**Recorded data**
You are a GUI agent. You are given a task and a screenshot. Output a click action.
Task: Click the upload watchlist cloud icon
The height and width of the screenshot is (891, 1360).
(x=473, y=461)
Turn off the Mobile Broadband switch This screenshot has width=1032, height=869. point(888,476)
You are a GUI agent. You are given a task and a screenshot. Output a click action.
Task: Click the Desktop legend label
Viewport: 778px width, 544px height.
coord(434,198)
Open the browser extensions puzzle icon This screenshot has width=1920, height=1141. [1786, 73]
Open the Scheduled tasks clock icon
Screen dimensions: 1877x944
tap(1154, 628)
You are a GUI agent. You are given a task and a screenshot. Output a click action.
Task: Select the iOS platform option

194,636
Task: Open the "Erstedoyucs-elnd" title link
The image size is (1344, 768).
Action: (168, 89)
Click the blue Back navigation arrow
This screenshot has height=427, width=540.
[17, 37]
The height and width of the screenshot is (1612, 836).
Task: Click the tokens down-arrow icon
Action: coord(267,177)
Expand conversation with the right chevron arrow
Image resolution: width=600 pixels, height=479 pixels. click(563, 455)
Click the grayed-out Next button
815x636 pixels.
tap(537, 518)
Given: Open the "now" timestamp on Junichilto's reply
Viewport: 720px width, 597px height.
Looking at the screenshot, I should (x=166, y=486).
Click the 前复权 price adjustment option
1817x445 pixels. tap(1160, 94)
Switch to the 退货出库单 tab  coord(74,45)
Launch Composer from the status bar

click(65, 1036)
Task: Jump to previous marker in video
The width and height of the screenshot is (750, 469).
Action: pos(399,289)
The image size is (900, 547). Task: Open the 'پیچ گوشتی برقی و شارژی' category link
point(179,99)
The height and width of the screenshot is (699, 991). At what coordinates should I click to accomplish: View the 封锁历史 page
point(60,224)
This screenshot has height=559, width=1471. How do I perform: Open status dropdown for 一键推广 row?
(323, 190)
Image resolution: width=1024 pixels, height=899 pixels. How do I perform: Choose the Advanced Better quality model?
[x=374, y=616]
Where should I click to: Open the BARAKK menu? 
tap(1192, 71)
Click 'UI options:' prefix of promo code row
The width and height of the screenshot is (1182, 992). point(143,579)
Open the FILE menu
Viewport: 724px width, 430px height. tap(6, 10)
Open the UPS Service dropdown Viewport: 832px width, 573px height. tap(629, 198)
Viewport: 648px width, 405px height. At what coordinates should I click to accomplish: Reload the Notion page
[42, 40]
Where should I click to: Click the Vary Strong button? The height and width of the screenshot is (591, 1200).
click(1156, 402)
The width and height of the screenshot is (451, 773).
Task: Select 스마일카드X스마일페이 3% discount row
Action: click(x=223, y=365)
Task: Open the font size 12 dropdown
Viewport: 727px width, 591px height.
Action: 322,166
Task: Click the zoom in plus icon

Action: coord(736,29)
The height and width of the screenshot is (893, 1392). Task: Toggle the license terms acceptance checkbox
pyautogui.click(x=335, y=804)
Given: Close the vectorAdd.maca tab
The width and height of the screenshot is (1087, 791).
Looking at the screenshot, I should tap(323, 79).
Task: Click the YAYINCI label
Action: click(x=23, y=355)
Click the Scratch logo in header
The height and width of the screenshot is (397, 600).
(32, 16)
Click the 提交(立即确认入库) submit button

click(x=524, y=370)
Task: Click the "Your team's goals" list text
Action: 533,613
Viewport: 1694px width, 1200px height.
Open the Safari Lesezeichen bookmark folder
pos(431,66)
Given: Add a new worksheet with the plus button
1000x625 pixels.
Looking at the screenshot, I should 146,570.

**Task statement**
Return an exact copy of the listing above, complete in every line.

**Exercise result**
You are a GUI agent. You are given a task and a screenshot. Output a click action.
Task: Click the upload watchlist cloud icon
The height and width of the screenshot is (891, 1360).
(x=473, y=461)
Turn off the Mobile Broadband switch This screenshot has width=1032, height=869. point(888,476)
You are a GUI agent. You are given a task and a screenshot. Output a click action.
Task: Click the Desktop legend label
Viewport: 778px width, 544px height.
coord(434,198)
Open the browser extensions puzzle icon This screenshot has width=1920, height=1141. [1786, 73]
Open the Scheduled tasks clock icon
Screen dimensions: 1877x944
tap(1154, 628)
You are a GUI agent. You are given a task and a screenshot. Output a click action.
Task: Select the iOS platform option

194,636
Task: Open the "Erstedoyucs-elnd" title link
The image size is (1344, 768).
Action: (168, 89)
Click the blue Back navigation arrow
This screenshot has height=427, width=540.
[17, 37]
The height and width of the screenshot is (1612, 836).
Task: Click the tokens down-arrow icon
Action: coord(267,177)
Expand conversation with the right chevron arrow
Image resolution: width=600 pixels, height=479 pixels. click(563, 455)
Click the grayed-out Next button
815x636 pixels.
tap(537, 518)
Given: Open the "now" timestamp on Junichilto's reply
Viewport: 720px width, 597px height.
Looking at the screenshot, I should (x=166, y=486).
Click the 前复权 price adjustment option
1817x445 pixels. tap(1160, 94)
Switch to the 退货出库单 tab  coord(74,45)
Launch Composer from the status bar

click(65, 1036)
Task: Jump to previous marker in video
The width and height of the screenshot is (750, 469).
Action: pos(399,289)
The image size is (900, 547). Task: Open the 'پیچ گوشتی برقی و شارژی' category link
point(179,99)
The height and width of the screenshot is (699, 991). At what coordinates should I click to accomplish: View the 封锁历史 page
point(60,224)
This screenshot has height=559, width=1471. How do I perform: Open status dropdown for 一键推广 row?
(323, 190)
Image resolution: width=1024 pixels, height=899 pixels. How do I perform: Choose the Advanced Better quality model?
[x=374, y=616]
Where should I click to: Open the BARAKK menu? 
tap(1192, 71)
Click 'UI options:' prefix of promo code row
The width and height of the screenshot is (1182, 992). point(143,579)
Open the FILE menu
Viewport: 724px width, 430px height. tap(6, 10)
Open the UPS Service dropdown Viewport: 832px width, 573px height. tap(629, 198)
Viewport: 648px width, 405px height. At what coordinates should I click to accomplish: Reload the Notion page
[42, 40]
Where should I click to: Click the Vary Strong button? The height and width of the screenshot is (591, 1200).
click(1156, 402)
The width and height of the screenshot is (451, 773).
Task: Select 스마일카드X스마일페이 3% discount row
Action: click(x=223, y=365)
Task: Open the font size 12 dropdown
Viewport: 727px width, 591px height.
Action: 322,166
Task: Click the zoom in plus icon

Action: coord(736,29)
The height and width of the screenshot is (893, 1392). Task: Toggle the license terms acceptance checkbox
pyautogui.click(x=335, y=804)
Given: Close the vectorAdd.maca tab
The width and height of the screenshot is (1087, 791).
Looking at the screenshot, I should tap(323, 79).
Task: Click the YAYINCI label
Action: click(x=23, y=355)
Click the Scratch logo in header
The height and width of the screenshot is (397, 600).
(32, 16)
Click the 提交(立即确认入库) submit button

click(x=524, y=370)
Task: Click the "Your team's goals" list text
Action: 533,613
Viewport: 1694px width, 1200px height.
Open the Safari Lesezeichen bookmark folder
pos(431,66)
Given: Add a new worksheet with the plus button
1000x625 pixels.
Looking at the screenshot, I should 146,570.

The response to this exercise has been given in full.